Las lluvias y sequías son estados naturales e intermitentes del clima.

A veces llueve mucho en poco rato y, otras, no hay precipitaciones durante años. Así fue siempre hasta que, lentamente, dejó de llover, de nevar, y aquellos que dependían de la agricultura, el pastoreo, dejaron de tener agua.

Camiones aljibes

En la Quinta Región Interior y la Provincia de Petorca ni siquiera hay agua para beber; deben llevarla en camiones aljibe. Algunos habitantes más optimistas migran hacia otros lugares.

Por los campos de Catemu, La Canela, Pedernal se piensa en una calamidad pasajera; en Valle Hermoso hablan de “castigo divino”. En Cabildo se es impotente frente al robo de aguas para regar “industrias” de paltos.
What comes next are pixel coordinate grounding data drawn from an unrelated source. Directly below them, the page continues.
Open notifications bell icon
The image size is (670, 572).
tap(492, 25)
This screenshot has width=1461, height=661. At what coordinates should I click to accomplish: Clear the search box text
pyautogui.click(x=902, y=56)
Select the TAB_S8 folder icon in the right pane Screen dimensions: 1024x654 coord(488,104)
La pandemia del coronavirus vino a agravar este “castigo tras castigo”, como explican algunas mujeres y hombres de edad avanzada.
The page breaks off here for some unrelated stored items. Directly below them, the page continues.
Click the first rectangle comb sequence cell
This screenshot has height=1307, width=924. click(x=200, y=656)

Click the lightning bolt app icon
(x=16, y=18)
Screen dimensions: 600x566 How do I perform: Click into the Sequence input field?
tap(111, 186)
Pero a fines de junio comenzaron algunas lluvias. No eran gratuitas ni menos “espontáneas”.

Habrá que pagar las mandas hechas a San Isidro y no abandonar las rotativas, los bailes chinos, ni los conjuros que con tanto fervor se hicieron para que volvieran las lluvias.

El año pasado, el alférez Jaime Cisternas, cantaba en Pucalán: “Ahora te voy a implorar / A ti, Hijo de María / que veai estos campos secos / te pido por la sequía. / En el nombre de María / en el nombre del Madero / en el pueblo'e Pucalán / yo te pido un aguacero”.

Es que la Cordillera de la Región de Petorca es baja y eso significa que neva poco y la escasa nieve no dura mucho. Los ríos fluyen sin poder contener sus aguas en algún embalse.

Sin embargo, aunque no germinaron los cereales, se perdieron las siembras de pimentón y de comino, los frutales, y que muchos vieron morir sus animalitos, por estos días se ve animación. Es la Esperanza del Pobre, que es la más larga, como dice el refrán popular.

Hay ánimo hasta para conversar. Doña Herminia Casanga, de Cantarito (Petorca arriba) ha dicho que estaba segura de estas lluvias: “Hace unos días vi muchas filitas de hormigas llevando comida”. No sólo ella. Es que, desde el portento y el dolor otras mujeres y hombres comienzan a contar los vaticinios de las aguas que estaban por llegar.

Amable Puelle, del sector de La Monhuaca, dice que pasando por El Almendrillo sintió un intenso olor a jazmines. Y por ahí no hay casas ni jazmines, y recordó a su abuela que decía que el perfume del jazmín trae lluvias, aunque no haya jazmines.

El perfume de las fresias

La llegada de estas prodigiosas lluvias no soluciona los estragos causados por una sequía de 15 años. Pero anima mucho.

Aquí, en estos poblados, marcar los hitos de la vida, las edades de viejos y niños con un antes o después de la gran sequía o la gran inundación, es un modo de medir el tiempo desde la telúrica. En esta precordillera del Petorca, la gente vive rodeada de señales que le anuncian la desgracia y el pulso de los tiempos que vienen: si una planta no crece, si perfumaron o no las fresias, si las golondrinas vuelan alto o bajo…, son avisos de cómo viene la vida… o el agua.

Hasta en lugares costeros escasea el agua de las napas. Hace unos 20 años, pozos con algo de agua tenían ocho metros de profundidad. Hoy, el agua está a ochenta o cien metros… con suerte.

Los floricultores de Longotoma, a un kilómetro del mar, entre los ríos Petorca y la Ligua ya no tienen agua. Sin embargo, el 4 de julio, en un bus local La Porteña, tres mujeres, trabajadoras de un rosedal en la Poza Verde, conversaban de podas de rosas, de si habría nueva temporada, porque se habían secado los “palitos” (esquejes) plantados el año anterior.

Quince años de sequía es mucho tiempo. Una muerte que este invierno parecía alargar.

El calentamiento global, el deseo de someter a la Naturaleza desde una pretendida omnipotencia o ciencia humana, un “calendario de lluvias” que no caen, no es cosa que a los petorquinos les haga gracia ni los ayude a creer en tiempos mejores.

Ellos también tienen la confianza puesta sobre universos más sensibles que lo físico. Tienen la rogativa, la creencia y, sobre todo, la fe en que presencias naturales, mágicas y religiosas les acompañan en esta tragedia.

Para eso también existe el conjuro que es un ruego poderoso, personal, que pasando sobre la sequía, puede traernos el agua necesaria.